Mnangagwa himself faces credibility problems when he speaks of openness and chastises the military. He was minister of state security in the mid-1980s when a military crackdown saw an estimated 20,000 people from the Ndebele minority killed. And in 2002 a United Nations panel urged that he be slapped with sanctions because of his alleged involvement in looting in the Democratic Republic of Congo, where the Zimbabwean army had been deployed.
Mugabe turned a blind eye to the activities of military leaders who operated money-making schemes under his rule, including securing one of the world’s biggest diamond fields in eastern Zimbabwe and spiriting away most of its output.
Economic and political reform would end such operations, but the current situation isn’t sustainable. Zimbabwe abandoned its currency in 2009 after inflation reached 500 billion percent and now mainly uses the dollar. Hard currency is scarce with little foreign exchange coming in after Mugabe’s violent land reform program decimated the farming industry and threats of nationalization, or local control, halted mining investment.
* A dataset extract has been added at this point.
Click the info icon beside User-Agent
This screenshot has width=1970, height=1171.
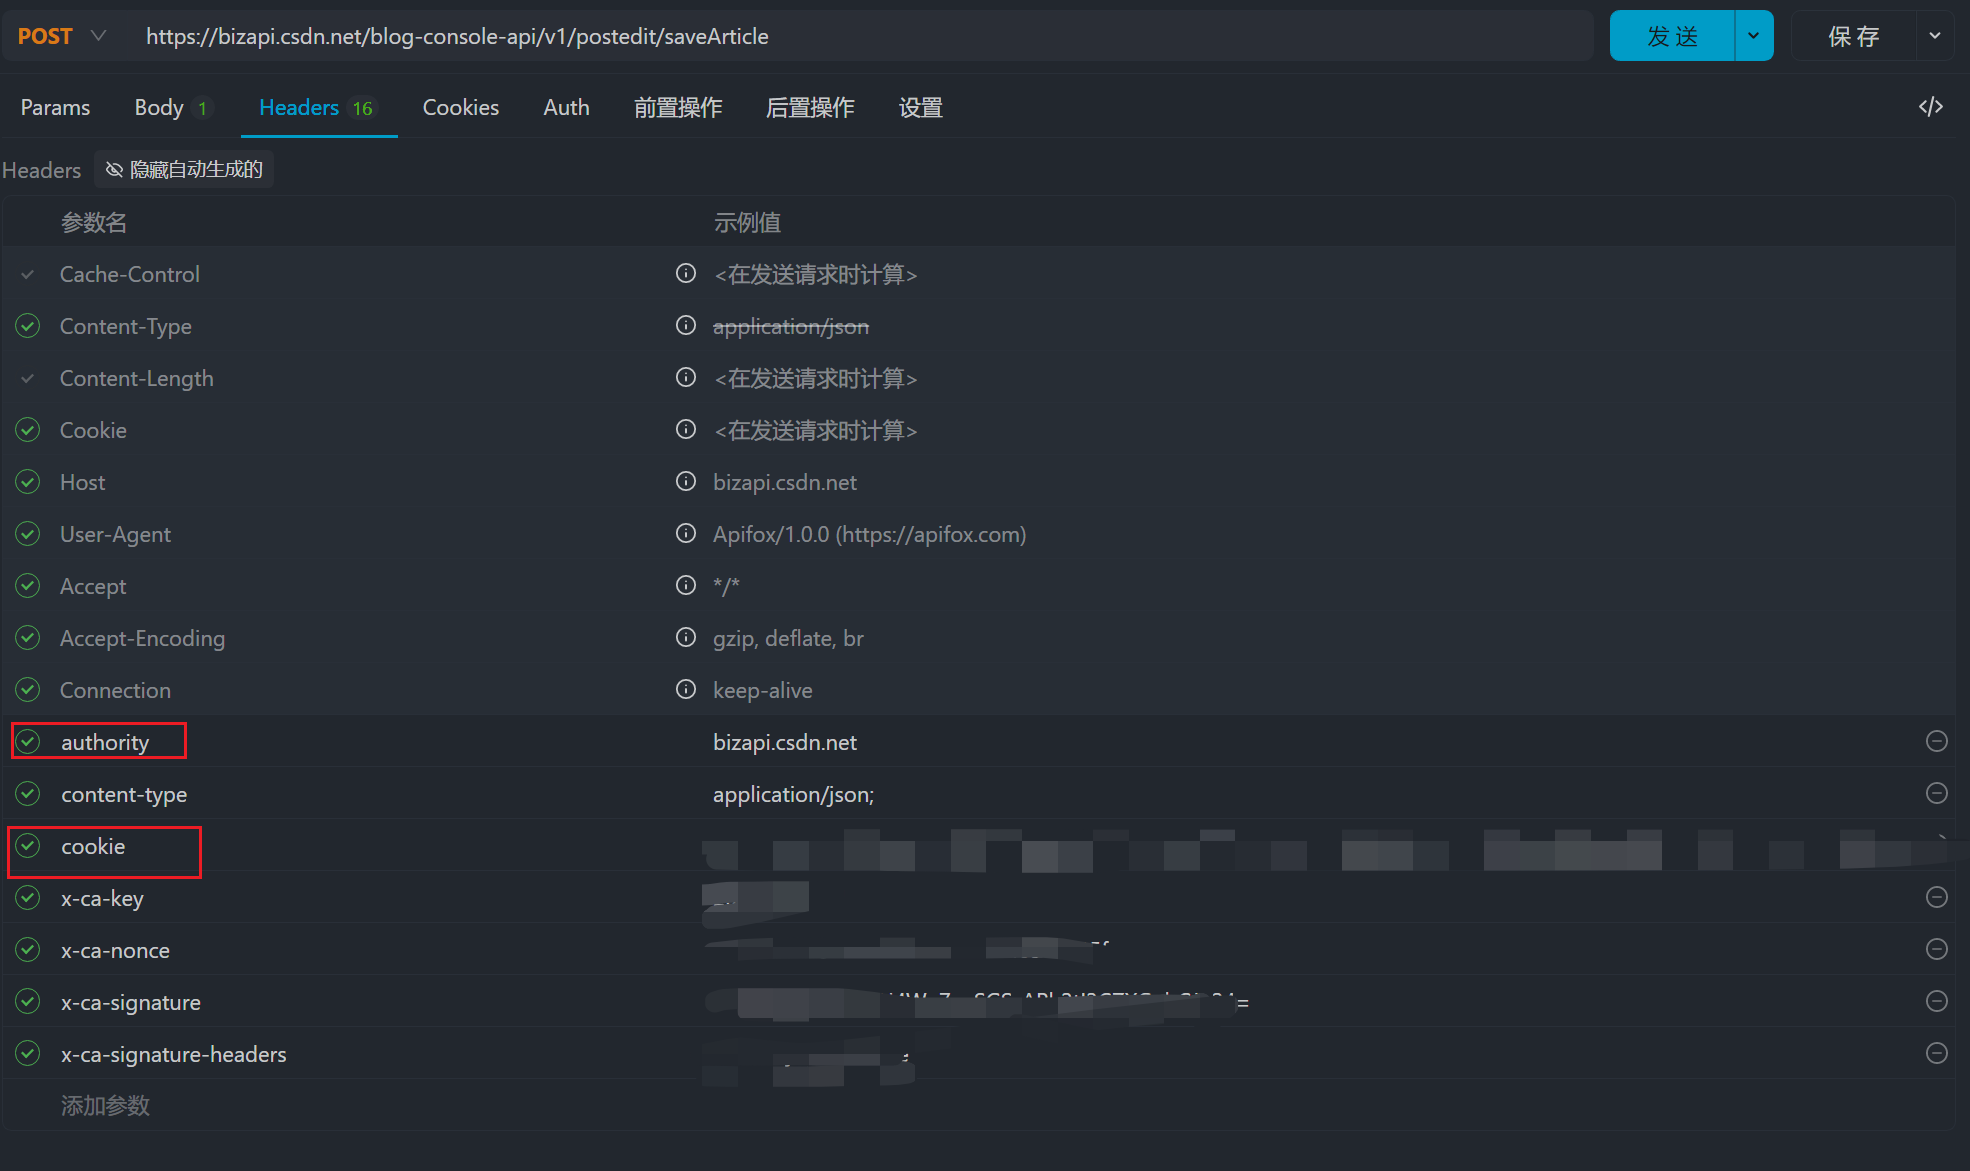coord(685,533)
The issuing of so-called bond notes, securities the government insists are tied to the dollar but aren’t accepted outside the country, has created a black market that’s stoked inflation. Up to a quarter of the population has left the country.
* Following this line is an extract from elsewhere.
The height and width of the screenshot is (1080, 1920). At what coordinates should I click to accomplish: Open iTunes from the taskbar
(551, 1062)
Mnangagwa’s Oxford-trained finance minister, Mthuli Ncube, faces the choice of paying off $2 billion in arrears that need to be settled before the country can win new loans from multilateral lenders or purchase essential imports such as gasoline and wheat. Talks are ongoing to secure a $1.2 billion loan from South Africa, but it doesn’t have cash to spare.
As in Venezuela, the increasingly desperate situation is fanning unrest -- teachers on Tuesday began a strike following earlier industrial action by state doctors -- and confronting the leadership with hard choices. Mnangagwa can purge his opponents from government and risk a coup, or he can stick with the status quo and face further protests and a deepening economic crisis.
After 25 years of turmoil, “the problems in Zimbabwe are long-term systemic,” said Lalbahadur. “Zimbabwe’s pressing concern is an economic one, but it is intertwined with a political one.”